I'm currently playing Assassin's Creed games 1-3, and have decided to write down my thoughts thusly. This includes the first game, II, Brotherhood, Revelations, and III. At the time of this writing, I've just finished Brotherhood. This post will cover the first game. All posts will contain spoilers.
Pros:
Pros:
- Altair is a fantastic protagonist. He is one of the clearest cases of raw, visible development over the course of a single game in recent memory, and while a lot of it is done through dialogue (typically thought to be detrimental to development as it violates "show don't tell"), it's still cool because he's changing as he's exposed to other characters--who are flawed, real, and important even in the little time they're given. And it visibly affects his behavior over the course of the game. It isn't a case of a lot of recent protagonists, who are simply different at the start and the end and this ends up called "character development" even though it doesn't work like that. Altair at the beginning was someone I couldn't respect, and that had fully changed by the end.
- The game's style and presentation of its framing device (that is, viewing an ancestor's memories through DNA and the Animus), must be applauded, as it founded these concepts. If any game is going to get the credit for them, it's the first one. It keeps things interesting, and in another game, being jerked out of the story I'm playing every so often would be annoying--but it isn't here because the story itself is another piece of a larger, present-day story.
- The game has one of the coolest climaxes and final bosses I can remember. As of now, having finished the first three games, it still hasn't been topped by the next two. You sprint on foot down a valley trail full of knights waiting to kill you until you march up to King Richard, and tell him with a straight face that the dude standing next to him is a traitor and break down the villains' evil plans...You travel up through a zombified, brainwashed Masyaf who walk towards you, sinister and silent except for the occasional shout of Al Mualim as a savior, and face the full power of the Apple of Eden in the hands of someone who knows what it is and how to use it. And you win. Altair is so damn skilled that Al Mualim's own skill, honed after many more years of experience than yours, and combined with the nigh-unstoppable effects of the Apple's strength and mental trickery, isn't enough to stop you. In the end, you get a cliffhanger regarding both Altair's use of the Apple, and Desmond's discovery of his own Eagle Vision.
- The villains of the game are the Templars, and in this iteration, they hit the sweet spot between a basic "black evil, white good" narrative and a tired, faux-deep "what if??? both sides have a point??? #thinkaboutit" narrative that we see so much these days. They're the villains for a reason. What they want is good, yes, but the way they go about achieving it, and the full details of what it would mean for the world, are unacceptable, no matter how well-intentioned. These men are awful and have to be put down, even if their goal is noble; this opposed to, say, more bullshit "tragic villain" angles that were cropping up around the time this game came out. The one exception is perhaps Abul Nuqoud, who reflects a lot of issues the modern-day left struggles with and had the closest thing to both a noble goal and a kind heart.
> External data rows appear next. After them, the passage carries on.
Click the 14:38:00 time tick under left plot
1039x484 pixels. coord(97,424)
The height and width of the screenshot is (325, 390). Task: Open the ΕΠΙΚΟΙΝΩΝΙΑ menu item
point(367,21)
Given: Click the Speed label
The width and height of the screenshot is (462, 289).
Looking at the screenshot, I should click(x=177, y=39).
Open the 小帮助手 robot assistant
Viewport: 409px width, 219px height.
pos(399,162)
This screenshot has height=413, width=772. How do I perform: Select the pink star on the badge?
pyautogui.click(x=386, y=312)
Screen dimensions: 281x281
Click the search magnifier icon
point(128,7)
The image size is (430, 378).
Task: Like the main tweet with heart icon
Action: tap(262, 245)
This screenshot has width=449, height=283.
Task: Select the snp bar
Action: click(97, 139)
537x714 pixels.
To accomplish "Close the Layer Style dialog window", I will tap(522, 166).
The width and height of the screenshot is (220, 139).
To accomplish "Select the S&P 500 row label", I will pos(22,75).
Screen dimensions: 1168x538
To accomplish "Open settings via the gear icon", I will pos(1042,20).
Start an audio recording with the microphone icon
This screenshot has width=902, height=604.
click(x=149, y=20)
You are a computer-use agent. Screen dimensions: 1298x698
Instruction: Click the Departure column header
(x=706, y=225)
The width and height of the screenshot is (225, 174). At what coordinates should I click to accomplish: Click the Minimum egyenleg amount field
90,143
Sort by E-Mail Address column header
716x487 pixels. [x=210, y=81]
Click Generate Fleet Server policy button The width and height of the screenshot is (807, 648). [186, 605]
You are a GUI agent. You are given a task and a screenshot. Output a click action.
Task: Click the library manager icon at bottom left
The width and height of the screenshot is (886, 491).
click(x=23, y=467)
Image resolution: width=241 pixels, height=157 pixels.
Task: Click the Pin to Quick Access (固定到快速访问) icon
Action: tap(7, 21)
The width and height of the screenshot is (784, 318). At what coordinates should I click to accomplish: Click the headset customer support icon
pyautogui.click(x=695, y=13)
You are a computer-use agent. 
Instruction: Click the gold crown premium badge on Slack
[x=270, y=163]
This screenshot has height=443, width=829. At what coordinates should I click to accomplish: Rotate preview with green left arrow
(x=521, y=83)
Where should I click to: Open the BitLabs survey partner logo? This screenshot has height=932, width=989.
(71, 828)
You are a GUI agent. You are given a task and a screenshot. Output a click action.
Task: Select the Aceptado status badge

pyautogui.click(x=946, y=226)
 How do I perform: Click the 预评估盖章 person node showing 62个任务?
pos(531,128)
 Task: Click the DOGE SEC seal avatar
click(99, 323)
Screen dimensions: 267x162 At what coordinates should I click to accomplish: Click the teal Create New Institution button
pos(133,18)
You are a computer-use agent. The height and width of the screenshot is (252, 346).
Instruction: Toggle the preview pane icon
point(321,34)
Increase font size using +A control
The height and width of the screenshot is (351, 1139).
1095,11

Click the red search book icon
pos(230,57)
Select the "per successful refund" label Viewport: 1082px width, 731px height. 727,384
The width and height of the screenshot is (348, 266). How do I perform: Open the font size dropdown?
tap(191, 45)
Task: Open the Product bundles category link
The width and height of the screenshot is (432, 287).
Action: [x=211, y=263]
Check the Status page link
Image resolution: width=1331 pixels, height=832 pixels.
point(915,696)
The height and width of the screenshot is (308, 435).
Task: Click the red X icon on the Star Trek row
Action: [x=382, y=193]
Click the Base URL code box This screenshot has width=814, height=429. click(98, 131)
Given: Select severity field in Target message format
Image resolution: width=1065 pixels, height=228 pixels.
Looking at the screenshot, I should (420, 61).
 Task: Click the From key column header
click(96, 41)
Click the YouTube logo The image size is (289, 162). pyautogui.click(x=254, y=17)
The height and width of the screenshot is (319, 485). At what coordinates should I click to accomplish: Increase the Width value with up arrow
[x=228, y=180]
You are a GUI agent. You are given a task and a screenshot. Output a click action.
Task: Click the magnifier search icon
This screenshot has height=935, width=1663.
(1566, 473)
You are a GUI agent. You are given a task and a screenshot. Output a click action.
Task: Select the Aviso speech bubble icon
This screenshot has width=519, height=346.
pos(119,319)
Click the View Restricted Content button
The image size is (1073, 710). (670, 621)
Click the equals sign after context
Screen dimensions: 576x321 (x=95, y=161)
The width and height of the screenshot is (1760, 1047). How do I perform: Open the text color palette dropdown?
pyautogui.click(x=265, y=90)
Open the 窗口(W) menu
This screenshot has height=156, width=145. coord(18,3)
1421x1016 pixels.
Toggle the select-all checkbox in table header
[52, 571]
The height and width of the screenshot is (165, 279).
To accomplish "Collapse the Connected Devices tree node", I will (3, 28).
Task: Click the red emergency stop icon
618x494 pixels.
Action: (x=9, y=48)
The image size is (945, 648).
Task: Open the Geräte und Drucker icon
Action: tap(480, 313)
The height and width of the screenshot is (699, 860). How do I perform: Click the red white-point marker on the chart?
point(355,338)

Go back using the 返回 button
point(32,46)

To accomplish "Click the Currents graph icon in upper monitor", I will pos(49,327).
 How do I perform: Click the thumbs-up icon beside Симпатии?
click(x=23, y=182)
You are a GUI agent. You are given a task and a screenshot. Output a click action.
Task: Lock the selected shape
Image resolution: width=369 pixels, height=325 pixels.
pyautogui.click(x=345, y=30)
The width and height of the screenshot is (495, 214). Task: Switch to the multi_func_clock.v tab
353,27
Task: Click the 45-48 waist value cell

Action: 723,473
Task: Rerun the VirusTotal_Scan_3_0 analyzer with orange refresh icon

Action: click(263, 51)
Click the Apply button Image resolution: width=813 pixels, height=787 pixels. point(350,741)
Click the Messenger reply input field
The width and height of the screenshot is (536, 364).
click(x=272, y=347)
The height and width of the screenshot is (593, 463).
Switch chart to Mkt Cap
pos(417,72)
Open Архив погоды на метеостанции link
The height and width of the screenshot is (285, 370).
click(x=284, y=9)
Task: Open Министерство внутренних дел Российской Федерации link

- There is very little music in the game for its production, but the music it does have is utterly amazing, and you can tell they were particularly proud of Jesper Kyd's "chase theme".
- The game does not at all incentivize you to get 100% completion. I have no real desire to collect 100 of anything, much less the flags hiding out in each area (and especially in a world as vertical and pocketed as this) for no real reward. The one thing I did try to 100% was the Templar kills, which I couldn't even complete because one glitches out and never appears, keeping me at 59/60. Future games wouldn't get much better about this.
- Masyaf as an area is largely useless for 90% of the game; it's important at the beginning and the end--and while it is fantastic in displaying the beginnings and climaxes of the game (that run up the hills of the brainwashed, enslaved Masyaf is still terrifying to this day), that doesn't change the fact that, nine different times, before I want to do anything of importance I have to spend three minutes sprinting down one large fucking hill and riding a horse for another minute at the end. And that's before you get to the part where you can actually skip travel.
- There are those who've called the game repetitive, and while I will admit that this is true, I won't put it in the "flaw" category. What Altair does in the game as he goes through the missions is fairly similar each time, but it's seeing how the climax and results change as you do it that makes it interesting. And this, after all, is what would go on to become the biggest strength of the Assassin's Creed franchise as a whole--seeing how doing the same thing (killing for the greater good) and the organization and heroes doing it (the Assassins) change over time. So I won't hold that against Assassin's Creed I.